Dataset entries
╭──
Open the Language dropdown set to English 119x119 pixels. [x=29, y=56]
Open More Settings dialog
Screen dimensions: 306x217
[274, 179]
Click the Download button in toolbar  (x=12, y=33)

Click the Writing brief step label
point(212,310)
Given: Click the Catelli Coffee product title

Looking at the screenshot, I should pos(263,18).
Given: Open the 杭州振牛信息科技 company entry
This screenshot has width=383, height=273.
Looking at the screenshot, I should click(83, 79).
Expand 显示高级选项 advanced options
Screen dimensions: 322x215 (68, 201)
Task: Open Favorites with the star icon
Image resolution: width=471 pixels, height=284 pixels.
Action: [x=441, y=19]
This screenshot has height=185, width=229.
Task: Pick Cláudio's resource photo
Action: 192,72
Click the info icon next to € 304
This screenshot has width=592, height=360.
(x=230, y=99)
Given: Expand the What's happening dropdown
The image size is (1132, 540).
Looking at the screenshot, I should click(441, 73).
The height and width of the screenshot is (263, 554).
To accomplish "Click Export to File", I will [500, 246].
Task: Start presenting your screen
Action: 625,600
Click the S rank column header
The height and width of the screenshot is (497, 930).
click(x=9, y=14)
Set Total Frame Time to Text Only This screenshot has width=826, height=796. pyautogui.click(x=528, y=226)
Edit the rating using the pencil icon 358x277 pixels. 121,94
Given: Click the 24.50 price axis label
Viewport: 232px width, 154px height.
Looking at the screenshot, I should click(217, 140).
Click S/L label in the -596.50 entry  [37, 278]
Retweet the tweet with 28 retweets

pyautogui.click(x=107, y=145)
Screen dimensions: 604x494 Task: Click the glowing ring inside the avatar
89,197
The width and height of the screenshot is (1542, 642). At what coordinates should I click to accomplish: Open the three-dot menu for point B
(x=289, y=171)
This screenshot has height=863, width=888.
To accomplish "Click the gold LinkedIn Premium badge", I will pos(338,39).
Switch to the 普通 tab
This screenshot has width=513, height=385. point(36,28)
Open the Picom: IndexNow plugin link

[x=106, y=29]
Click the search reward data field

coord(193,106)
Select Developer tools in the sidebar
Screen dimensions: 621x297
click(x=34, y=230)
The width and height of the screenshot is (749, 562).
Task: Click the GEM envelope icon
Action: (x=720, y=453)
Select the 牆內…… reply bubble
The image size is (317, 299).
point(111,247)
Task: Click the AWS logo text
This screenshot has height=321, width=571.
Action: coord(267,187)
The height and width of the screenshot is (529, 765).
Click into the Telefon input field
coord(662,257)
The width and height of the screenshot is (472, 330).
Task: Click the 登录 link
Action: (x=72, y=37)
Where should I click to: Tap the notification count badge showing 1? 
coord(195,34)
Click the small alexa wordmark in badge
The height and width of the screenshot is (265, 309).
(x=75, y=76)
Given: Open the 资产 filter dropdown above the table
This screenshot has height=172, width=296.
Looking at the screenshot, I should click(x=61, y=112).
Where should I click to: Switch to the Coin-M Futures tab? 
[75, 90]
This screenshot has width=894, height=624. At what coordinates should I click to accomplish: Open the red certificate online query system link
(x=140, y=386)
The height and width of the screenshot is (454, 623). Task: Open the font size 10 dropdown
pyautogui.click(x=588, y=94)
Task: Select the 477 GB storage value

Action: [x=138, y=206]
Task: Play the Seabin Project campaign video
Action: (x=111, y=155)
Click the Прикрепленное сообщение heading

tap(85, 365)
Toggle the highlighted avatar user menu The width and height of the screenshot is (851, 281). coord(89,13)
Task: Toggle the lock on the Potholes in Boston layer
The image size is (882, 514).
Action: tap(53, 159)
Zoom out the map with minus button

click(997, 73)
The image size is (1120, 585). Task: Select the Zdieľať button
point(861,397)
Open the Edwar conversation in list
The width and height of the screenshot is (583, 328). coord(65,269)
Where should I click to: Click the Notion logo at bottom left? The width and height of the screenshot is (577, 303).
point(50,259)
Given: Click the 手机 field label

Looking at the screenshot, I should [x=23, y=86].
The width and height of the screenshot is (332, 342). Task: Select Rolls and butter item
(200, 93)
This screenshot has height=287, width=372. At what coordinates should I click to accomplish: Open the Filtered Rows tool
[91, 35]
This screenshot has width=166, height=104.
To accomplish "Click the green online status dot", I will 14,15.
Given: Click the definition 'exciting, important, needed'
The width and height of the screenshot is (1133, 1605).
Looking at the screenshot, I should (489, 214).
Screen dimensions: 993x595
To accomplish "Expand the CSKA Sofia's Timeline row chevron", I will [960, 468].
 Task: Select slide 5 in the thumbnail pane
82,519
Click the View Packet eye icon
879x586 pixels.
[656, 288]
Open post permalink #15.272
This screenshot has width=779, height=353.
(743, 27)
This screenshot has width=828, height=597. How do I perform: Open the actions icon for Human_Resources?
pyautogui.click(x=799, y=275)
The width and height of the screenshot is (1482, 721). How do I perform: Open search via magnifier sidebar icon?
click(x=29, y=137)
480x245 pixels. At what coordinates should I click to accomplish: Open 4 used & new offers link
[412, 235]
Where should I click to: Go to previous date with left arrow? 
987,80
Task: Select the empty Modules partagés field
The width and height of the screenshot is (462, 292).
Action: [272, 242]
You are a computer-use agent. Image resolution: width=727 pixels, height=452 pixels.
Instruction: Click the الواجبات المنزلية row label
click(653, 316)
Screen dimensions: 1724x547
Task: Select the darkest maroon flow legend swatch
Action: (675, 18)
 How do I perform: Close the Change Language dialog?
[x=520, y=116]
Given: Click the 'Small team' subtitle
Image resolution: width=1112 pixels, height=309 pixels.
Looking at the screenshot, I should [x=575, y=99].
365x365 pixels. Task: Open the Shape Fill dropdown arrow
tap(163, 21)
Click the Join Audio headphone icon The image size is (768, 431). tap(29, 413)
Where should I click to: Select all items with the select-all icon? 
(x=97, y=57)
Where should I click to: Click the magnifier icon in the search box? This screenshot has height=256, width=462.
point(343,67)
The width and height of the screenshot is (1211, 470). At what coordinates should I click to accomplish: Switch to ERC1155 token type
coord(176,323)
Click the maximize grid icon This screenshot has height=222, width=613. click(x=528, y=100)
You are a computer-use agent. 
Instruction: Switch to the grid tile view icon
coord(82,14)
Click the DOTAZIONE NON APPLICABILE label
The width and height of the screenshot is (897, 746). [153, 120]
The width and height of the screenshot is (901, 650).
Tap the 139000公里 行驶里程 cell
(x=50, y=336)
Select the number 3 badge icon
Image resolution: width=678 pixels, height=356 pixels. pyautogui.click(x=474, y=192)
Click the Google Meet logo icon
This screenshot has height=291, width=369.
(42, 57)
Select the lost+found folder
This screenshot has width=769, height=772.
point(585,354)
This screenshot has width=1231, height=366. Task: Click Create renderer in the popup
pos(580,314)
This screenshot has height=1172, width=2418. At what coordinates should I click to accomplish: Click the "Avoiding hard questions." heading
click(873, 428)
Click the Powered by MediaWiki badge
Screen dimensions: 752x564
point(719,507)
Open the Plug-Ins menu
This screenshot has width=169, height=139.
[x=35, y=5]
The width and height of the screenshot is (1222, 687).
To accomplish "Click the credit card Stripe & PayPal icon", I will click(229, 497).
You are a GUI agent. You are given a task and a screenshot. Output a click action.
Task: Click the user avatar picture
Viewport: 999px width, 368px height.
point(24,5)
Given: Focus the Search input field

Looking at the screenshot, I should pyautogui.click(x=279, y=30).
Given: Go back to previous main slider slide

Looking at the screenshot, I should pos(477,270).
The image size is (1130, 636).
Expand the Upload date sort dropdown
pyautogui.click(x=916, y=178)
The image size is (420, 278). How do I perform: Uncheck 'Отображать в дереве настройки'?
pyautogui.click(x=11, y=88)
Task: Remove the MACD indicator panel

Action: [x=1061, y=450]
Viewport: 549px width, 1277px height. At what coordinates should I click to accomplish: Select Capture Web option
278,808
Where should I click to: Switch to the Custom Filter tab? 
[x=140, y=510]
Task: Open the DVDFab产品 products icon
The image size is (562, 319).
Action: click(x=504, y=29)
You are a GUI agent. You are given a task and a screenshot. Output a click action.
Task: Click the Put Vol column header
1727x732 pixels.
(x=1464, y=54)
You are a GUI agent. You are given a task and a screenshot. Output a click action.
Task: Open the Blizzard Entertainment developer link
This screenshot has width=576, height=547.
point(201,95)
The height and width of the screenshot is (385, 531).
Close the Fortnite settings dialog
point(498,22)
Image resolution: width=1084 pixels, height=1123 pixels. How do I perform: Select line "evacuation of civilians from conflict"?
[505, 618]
╰──
## Goal of the exercise
Pull out all lines from the entries above in which the word "header" appears.

## Result
Click the S rank column header
Task: Click the Put Vol column header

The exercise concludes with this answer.